***** THE RECORDS
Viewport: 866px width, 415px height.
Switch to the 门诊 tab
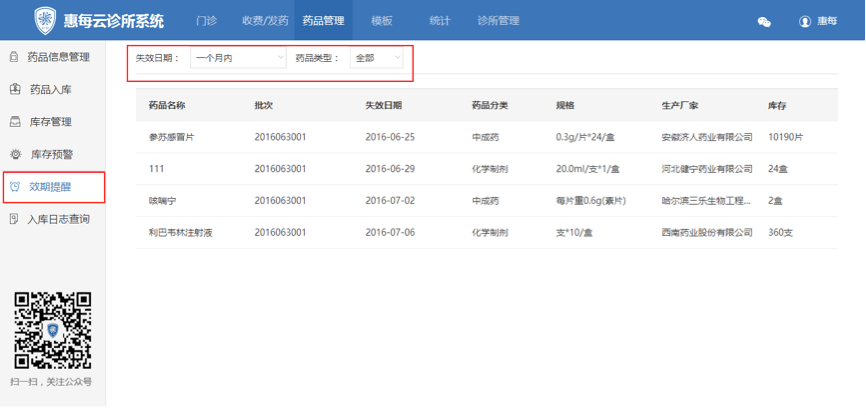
**********
***** THE RECORDS
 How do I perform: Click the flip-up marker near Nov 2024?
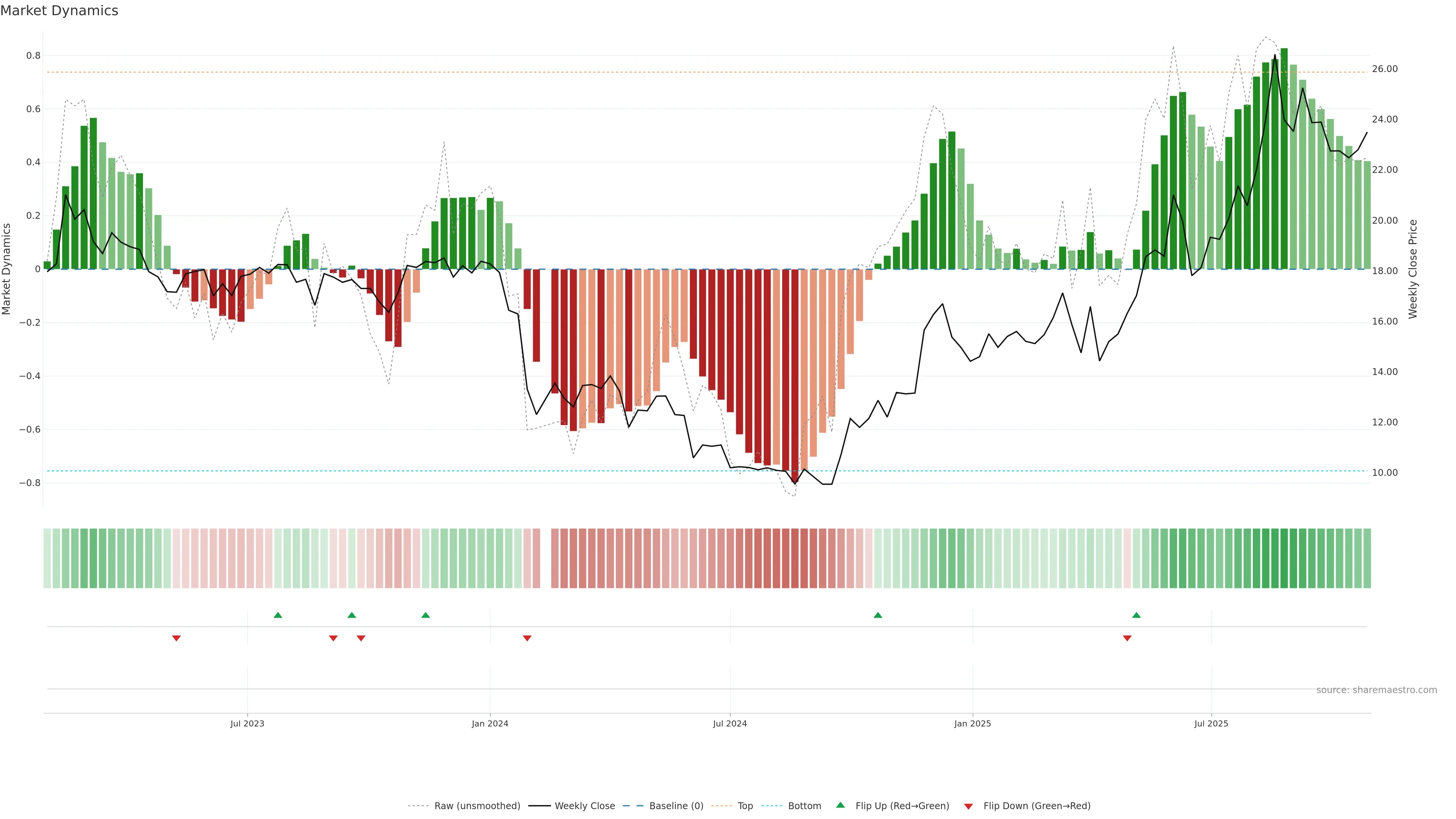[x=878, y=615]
**********
***** THE RECORDS
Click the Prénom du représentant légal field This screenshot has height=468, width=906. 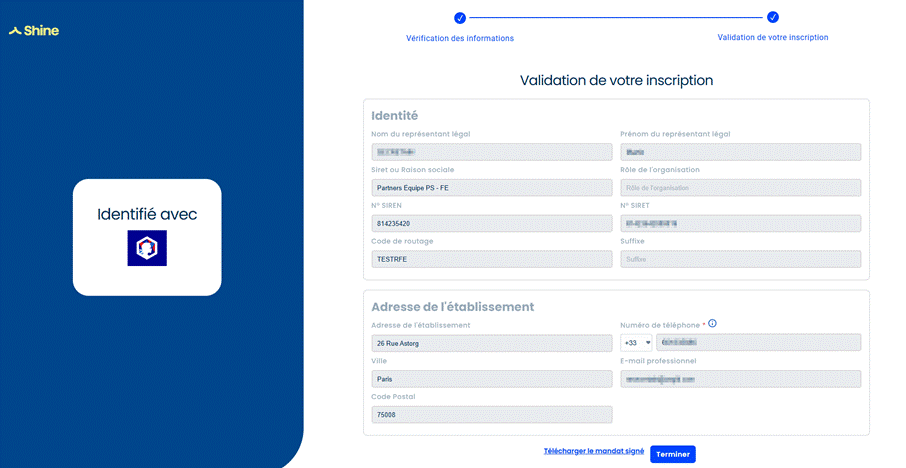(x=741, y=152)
**********
◆ EXERCISE DIRECTIONS:
Rescale the listing between the lines holding "How do I perform: Click" and "[x=878, y=615]", inclusive: repeat those lines in full, requests included, but multiply each coordinate in the answers by 2.15 and round to the nearest whole number, with halves going up. Give only these lines, and omit the pictures.

◆ RESULT OF THE EXERCISE:
 How do I perform: Click the flip-up marker near Nov 2024?
[x=1888, y=1322]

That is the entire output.